Yaptığı uzun konuşmanın ardından derin bir soluk alıp konuşmaya devam etti."Şimdi gelelim işaret vermeye sizin işaretinizi bizzat ben vereceğim. Francis gel " Francis derin bir nefes alıp ayağa kalktı ve Lord'un yanına doğru ilerledi. Sol kolunu Lord'a uzattı. Lord'un ağzından bir mırıltı kısıklığına büyü döküldü, duyulmuyordu. Daha doğrusu duyulan şey Francis 'in kısa bir bağırışı idi.
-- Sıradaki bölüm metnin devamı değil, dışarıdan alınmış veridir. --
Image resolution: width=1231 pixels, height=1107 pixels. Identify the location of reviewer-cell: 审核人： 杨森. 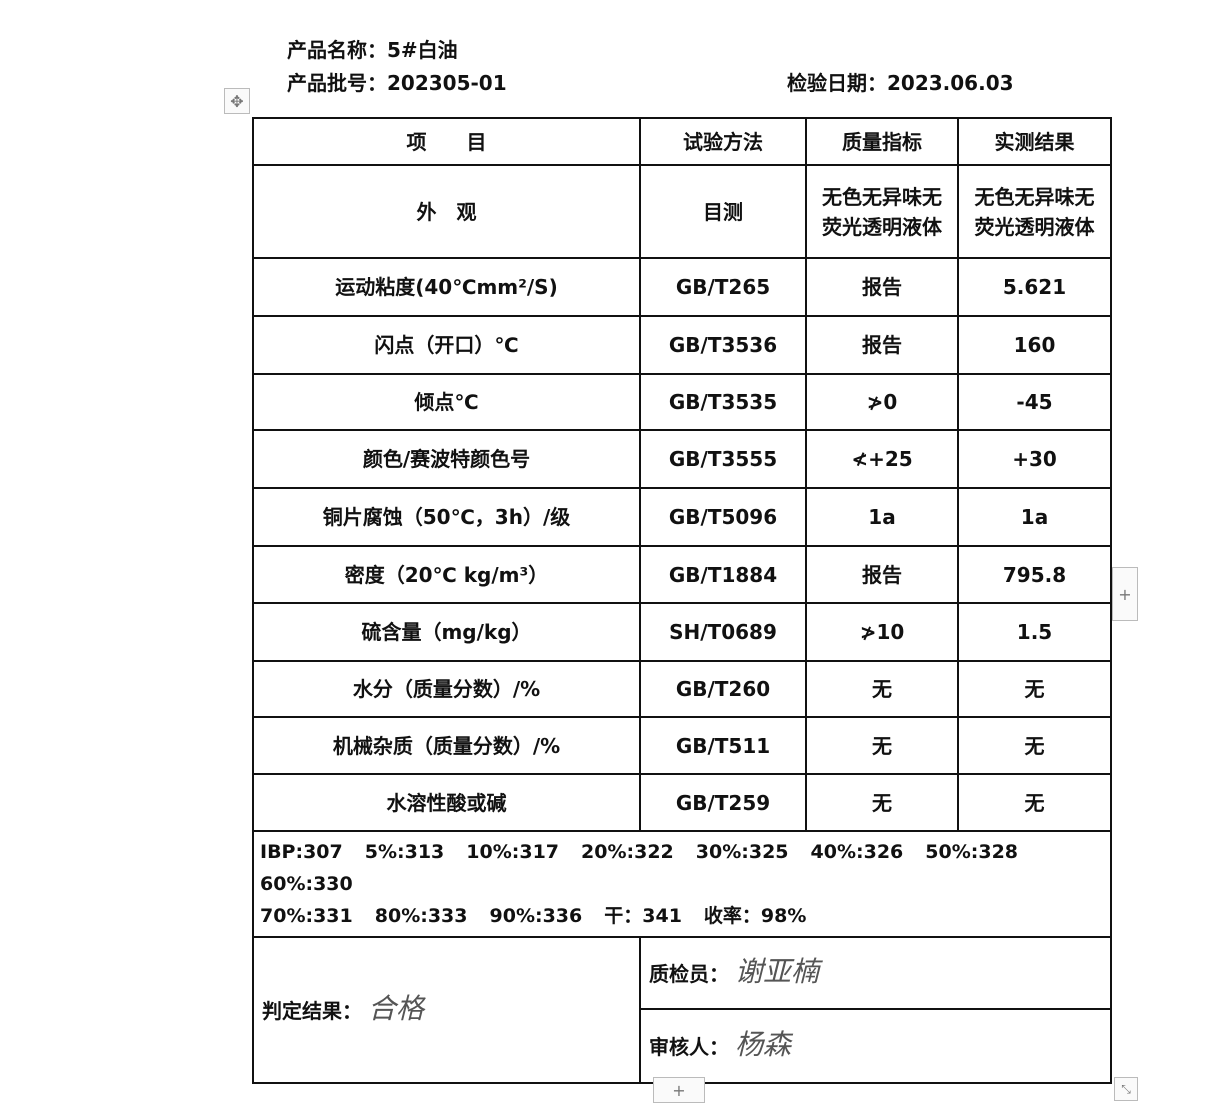
(876, 1046).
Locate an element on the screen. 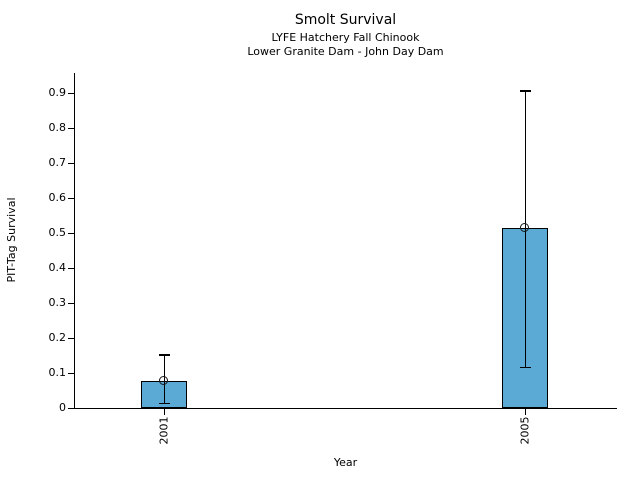 The width and height of the screenshot is (640, 480). y-tick-label: 0.9 is located at coordinates (58, 92).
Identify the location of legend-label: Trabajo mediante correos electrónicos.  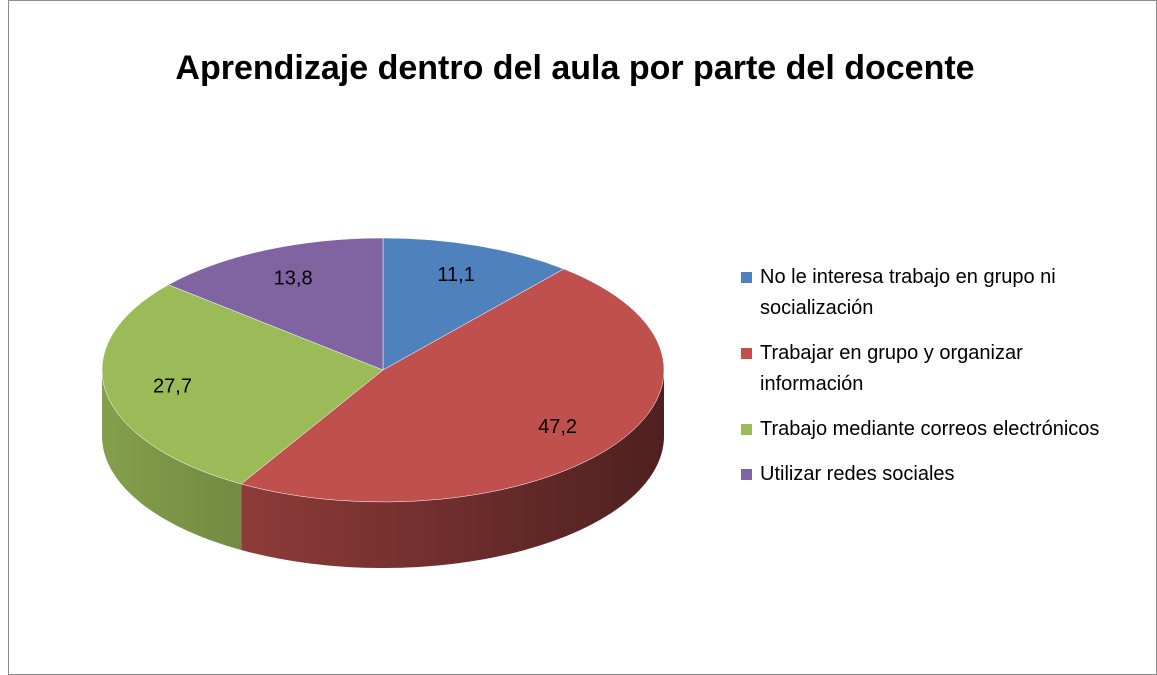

Lord bir el hareketi ile yerine geçmesini söylerken dudaklarında Cassiopeia'nın adı döküldü. Cassiopeia ayağa kalktı ve Lord'un yanına adımladı. Sol kolunu sıyırıp Lord'a uzattı. Lord krem rengi olan kemiksi asasını Cassiopeia'nın koluna doğrultarak Morsmorde büyüsünü uygulamaya başladı. Cassiopeia vücudundaki kanın kaynamaya başladığını hissetti.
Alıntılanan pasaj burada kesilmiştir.